■ PROBLEM TO SOLVE ■
Please list every type of food component that, according to the pancreatic cancer text below, the pancreas's enzymes help digest.

DOCUMENT TEXT below:

By Nancy Marie Brown

More than 37,000 Americans will be diagnosed with pancreatic cancer in 2007, says the American Cancer Society, and 33,000 of them will die. "No cancer is good," says endocrinologist Murray Korc, M.D., chair of medicine at Dartmouth, "but this is an especially nasty one."

It is also a cancer on the rise. The pancreas, a gland behind the stomach, excretes enzymes that help digest fats, carbohydrates, and proteins; it also secretes insulin. Ten percent of the risk for pancreatic cancer is familial. "But 35 percent is due to cigarette smoking," says Korc. "Eating rich, fatty foods and heavy alcohol use—these are risk factors. Longstanding type 2 diabetes will also lead to more pancreatic cancer down the road."

End of DOCUMENT TEXT.
DATA TO EXAMINE below:

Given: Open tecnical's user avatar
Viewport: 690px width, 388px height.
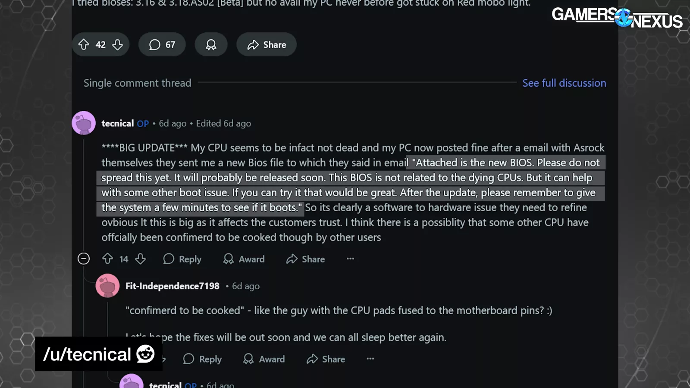Looking at the screenshot, I should click(84, 123).
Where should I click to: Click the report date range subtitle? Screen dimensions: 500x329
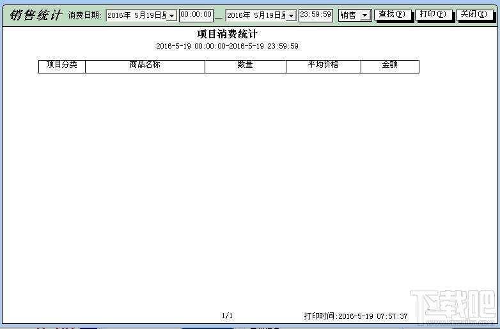(228, 46)
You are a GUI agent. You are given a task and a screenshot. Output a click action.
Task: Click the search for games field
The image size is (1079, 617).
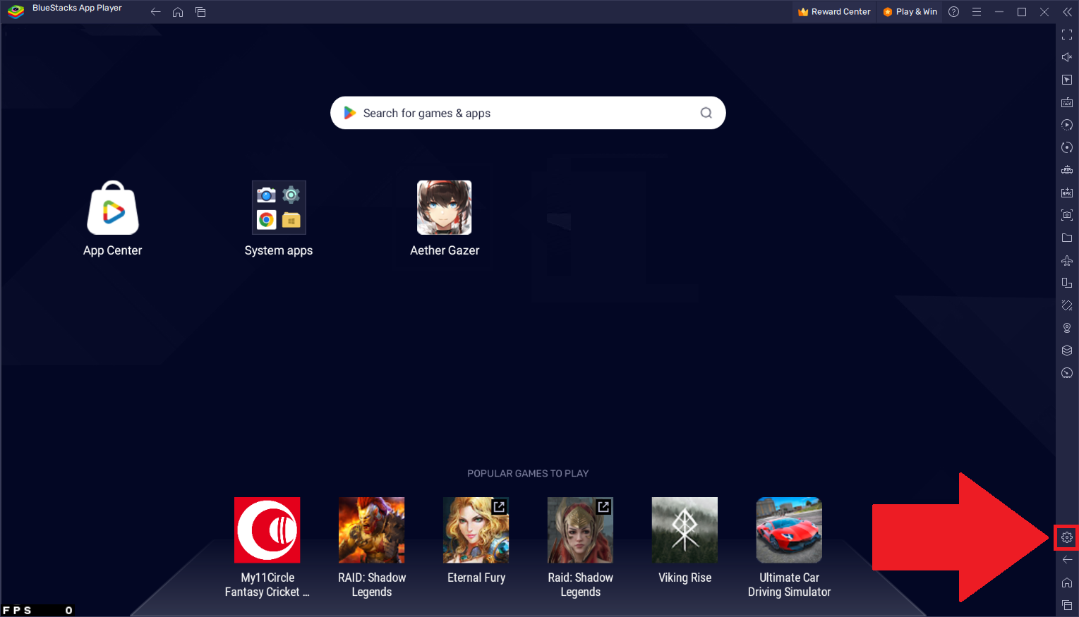(x=527, y=113)
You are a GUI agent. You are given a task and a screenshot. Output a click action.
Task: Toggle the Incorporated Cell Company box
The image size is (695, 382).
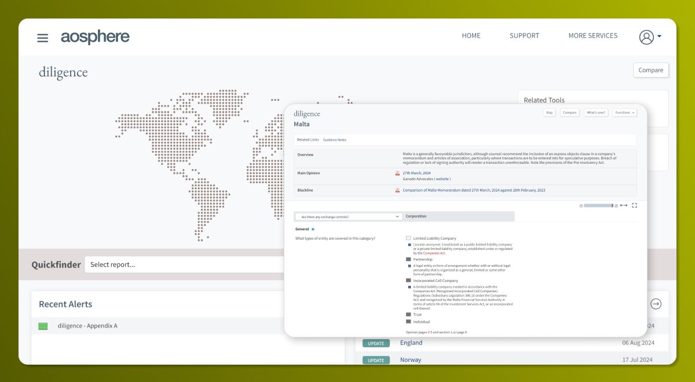click(408, 280)
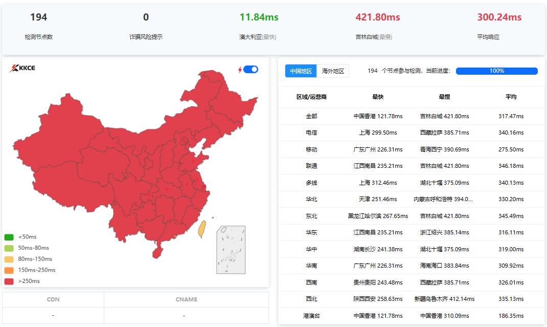Click the green <50ms legend swatch

9,237
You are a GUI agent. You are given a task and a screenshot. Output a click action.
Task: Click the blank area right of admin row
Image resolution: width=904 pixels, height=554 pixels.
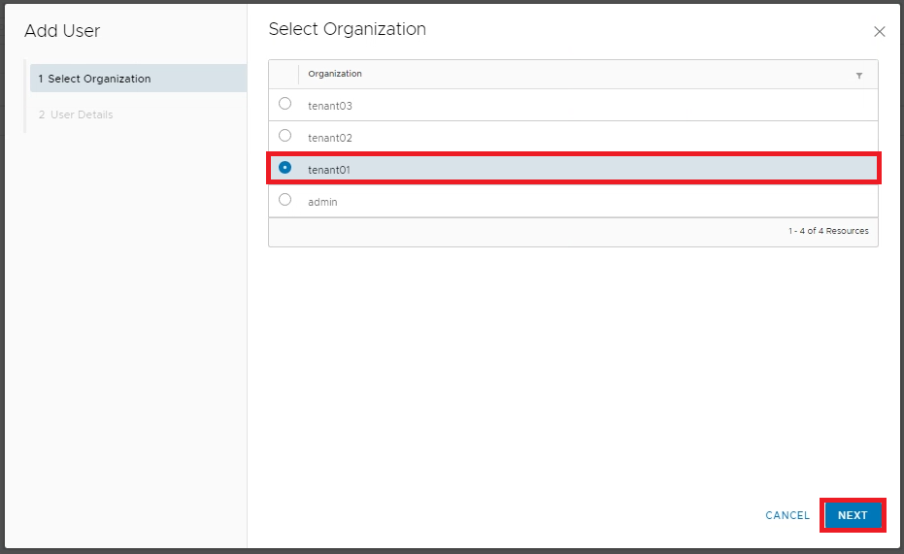coord(602,201)
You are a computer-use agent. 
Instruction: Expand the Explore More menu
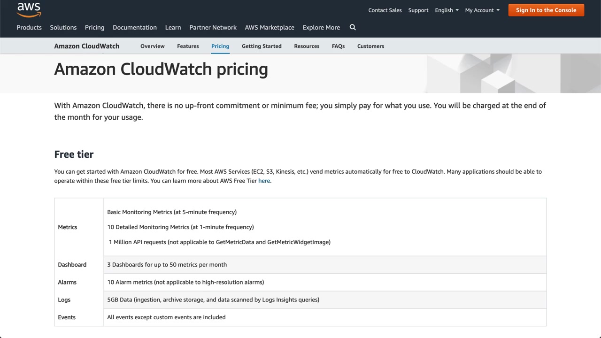tap(321, 28)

End of DATA TO EXAMINE.

■ OUTPUT OF THE TASK ■
- Fats
- Carbohydrates
- Proteins